Images courtesy of The Metropolitan Museum of Art/Nicholas Alan Cope
A dinner dress by Mrs. Arnold, a Brooklyn dressmaker, from circa 1895 (left), paired with a modern take on the style from the Comme des Garçons fall-winter 2004 collection.

Sometimes the context is so different that it takes careful consideration to see how the paired garments connect. Maybe the cheekiest example is an 1877 afternoon dress—cut in a “princess line” so there’s no waist seam to bisect the body, which makes it look longer—beside an Alexander McQueen “Bumster” skirt from 1995. The Bumster raised eyebrows by revealing the top of the rear, but McQueen’s intent was really to elongate the torso and showcase the base of the spine, which he considered the most erotic part of the body.

Images courtesy of The Metropolitan Museum of Art/Nicholas Alan Cope
The princess line and the Bumster.

“It’s my favorite pairing in the show actually,” Bolton says. “McQueen loved the princess line.
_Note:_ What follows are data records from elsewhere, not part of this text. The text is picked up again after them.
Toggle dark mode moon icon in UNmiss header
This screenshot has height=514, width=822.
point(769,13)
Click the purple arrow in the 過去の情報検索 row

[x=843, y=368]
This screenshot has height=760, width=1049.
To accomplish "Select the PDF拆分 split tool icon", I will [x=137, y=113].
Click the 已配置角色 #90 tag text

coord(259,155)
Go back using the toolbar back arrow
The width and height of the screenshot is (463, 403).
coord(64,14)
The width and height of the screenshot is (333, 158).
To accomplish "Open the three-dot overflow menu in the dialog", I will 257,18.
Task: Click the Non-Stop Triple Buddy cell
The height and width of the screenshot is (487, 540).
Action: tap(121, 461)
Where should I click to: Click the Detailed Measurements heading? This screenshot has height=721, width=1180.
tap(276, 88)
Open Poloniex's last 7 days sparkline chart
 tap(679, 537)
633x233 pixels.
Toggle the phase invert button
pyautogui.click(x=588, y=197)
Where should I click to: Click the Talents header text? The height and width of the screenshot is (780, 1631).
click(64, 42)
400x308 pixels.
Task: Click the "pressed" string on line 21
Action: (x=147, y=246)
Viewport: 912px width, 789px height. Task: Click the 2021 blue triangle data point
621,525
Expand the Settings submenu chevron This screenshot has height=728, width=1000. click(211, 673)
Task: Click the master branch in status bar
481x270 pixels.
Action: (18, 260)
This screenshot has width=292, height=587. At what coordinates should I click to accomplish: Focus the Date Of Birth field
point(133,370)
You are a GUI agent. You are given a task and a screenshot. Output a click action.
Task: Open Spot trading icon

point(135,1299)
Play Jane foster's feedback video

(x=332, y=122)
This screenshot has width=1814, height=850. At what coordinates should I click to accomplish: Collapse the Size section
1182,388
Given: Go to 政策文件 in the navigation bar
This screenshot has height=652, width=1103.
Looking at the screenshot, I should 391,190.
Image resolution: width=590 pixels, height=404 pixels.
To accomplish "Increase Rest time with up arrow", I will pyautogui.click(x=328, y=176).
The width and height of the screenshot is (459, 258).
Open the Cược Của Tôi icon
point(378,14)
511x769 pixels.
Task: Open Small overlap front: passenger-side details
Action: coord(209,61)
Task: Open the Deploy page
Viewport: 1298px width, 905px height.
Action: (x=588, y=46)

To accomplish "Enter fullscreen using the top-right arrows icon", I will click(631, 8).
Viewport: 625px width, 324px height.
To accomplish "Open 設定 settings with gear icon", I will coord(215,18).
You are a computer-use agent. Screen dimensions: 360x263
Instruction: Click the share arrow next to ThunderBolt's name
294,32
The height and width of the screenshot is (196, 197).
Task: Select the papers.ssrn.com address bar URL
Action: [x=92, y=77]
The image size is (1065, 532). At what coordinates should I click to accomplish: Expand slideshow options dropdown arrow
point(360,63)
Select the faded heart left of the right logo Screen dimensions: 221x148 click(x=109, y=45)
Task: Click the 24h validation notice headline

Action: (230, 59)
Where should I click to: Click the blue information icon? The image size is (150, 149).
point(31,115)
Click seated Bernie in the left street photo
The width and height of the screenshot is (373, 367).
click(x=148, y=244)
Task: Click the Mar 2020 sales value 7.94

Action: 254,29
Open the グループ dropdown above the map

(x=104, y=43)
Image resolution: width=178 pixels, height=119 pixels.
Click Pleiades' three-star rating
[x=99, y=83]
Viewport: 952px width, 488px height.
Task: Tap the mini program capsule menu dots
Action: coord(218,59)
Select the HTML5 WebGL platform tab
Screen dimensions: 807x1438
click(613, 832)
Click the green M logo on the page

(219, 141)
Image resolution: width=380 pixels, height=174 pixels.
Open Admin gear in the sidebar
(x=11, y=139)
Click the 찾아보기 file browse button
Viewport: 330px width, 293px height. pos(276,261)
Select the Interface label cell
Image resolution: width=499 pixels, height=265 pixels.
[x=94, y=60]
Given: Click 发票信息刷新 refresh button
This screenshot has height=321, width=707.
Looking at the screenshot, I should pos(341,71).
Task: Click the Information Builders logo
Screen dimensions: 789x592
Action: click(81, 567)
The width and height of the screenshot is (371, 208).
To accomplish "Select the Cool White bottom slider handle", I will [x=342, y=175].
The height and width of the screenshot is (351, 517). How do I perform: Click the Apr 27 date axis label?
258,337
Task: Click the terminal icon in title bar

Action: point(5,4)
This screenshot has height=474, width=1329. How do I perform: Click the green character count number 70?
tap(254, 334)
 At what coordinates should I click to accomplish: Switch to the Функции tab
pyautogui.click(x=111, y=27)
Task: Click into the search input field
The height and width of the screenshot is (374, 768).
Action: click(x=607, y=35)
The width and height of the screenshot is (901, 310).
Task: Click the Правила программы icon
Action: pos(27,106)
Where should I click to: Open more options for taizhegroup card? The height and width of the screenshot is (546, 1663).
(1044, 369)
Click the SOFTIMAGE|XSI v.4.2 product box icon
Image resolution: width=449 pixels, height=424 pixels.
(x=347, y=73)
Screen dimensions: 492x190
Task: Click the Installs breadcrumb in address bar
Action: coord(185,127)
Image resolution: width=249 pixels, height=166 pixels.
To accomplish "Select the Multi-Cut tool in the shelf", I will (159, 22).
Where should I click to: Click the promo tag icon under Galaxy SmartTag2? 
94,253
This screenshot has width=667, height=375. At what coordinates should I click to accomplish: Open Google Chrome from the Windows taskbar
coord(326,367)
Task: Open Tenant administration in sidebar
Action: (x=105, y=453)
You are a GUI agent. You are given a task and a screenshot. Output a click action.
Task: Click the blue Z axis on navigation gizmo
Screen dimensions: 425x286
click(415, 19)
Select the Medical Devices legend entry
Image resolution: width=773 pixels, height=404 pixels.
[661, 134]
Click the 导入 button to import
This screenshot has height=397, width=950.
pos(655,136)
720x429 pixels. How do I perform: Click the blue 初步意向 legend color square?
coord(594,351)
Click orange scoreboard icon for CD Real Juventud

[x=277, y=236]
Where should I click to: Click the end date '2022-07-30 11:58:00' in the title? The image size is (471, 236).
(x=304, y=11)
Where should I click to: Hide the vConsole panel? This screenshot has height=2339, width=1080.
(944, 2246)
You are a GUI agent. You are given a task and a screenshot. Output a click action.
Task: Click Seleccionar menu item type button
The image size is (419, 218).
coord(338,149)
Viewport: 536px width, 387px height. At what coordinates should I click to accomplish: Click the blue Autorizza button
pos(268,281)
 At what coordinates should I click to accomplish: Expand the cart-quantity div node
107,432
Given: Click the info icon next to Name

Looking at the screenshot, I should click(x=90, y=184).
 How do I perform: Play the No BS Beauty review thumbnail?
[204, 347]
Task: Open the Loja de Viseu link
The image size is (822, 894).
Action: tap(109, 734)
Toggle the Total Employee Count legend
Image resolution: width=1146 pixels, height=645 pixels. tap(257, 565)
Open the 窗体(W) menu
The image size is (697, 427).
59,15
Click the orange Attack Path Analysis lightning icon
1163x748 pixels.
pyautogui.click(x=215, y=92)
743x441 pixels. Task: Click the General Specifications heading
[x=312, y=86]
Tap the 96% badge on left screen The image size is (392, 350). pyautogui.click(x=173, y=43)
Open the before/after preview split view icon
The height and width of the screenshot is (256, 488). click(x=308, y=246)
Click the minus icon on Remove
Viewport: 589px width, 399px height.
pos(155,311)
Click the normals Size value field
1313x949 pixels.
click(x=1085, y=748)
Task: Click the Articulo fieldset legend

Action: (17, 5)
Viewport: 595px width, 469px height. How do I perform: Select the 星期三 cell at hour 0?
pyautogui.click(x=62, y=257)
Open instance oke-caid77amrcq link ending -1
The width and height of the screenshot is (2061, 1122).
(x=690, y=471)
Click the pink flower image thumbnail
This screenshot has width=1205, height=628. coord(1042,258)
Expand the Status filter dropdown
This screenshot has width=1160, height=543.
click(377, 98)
When you look through his career, he did it many times in a very traditional way…The Bumster is basically a radical reinterpretaion of the princess line. If you were to cut the top part off of the princess line, you would have the Bumster, and to me that was a real revelation.” Bolton says McQueen may or may not have been conscious of the connection, and probably wouldn’t have admitted it if he were still alive.

Of course designers reference the past deliberately too. The show includes multiple gowns by Anglo-American couturier Charles James, whose work in the middle of the 20th century cast a long, influential shadow on fashion, coupled with pieces he inspired from more recent talents such as Azzedine Alaïa and Thom Browne. Bolton notes that Alaïa actually had an archive of James dresses. “It’s a sort of conversation from the grave,” he says. Another example of such an exchange features Christian Dior’s famous, flared-hip “Bar” suit from 1947 beside its echo in a leather jacket and skirt by Junya Watanabe from 2011.

The Metropolitan Museum of Art
Christian Dior and Junya Watanabe in conversation with each other across time.

One issue the show doesn’t address is when the conversation fails to offer anything new. Copying has been an issue in fashion going back at least a century. Today it’s routine among fast-fashion retailers, but even top designers may do it. It’s less an issue when the original source is distant in time and requires a fresh take to work in the present. It gets trickier when designers reproduce contemporary items or work from the recent past with only superficial variations. The line between re-contextualizing an idea and appropriating it is thin. Understandably, though, the Met is more interested in examining how creativity works in fashion than calling out copycats.

Bolton acknowledges that fashion can be repetitive. But he says it doesn’t follow a strict binary where something is either new or it’s not. As in other creative fields, the past and present coexist. Some silhouettes, motifs, and ideas will continue to repeat. That’s how we know they’re good.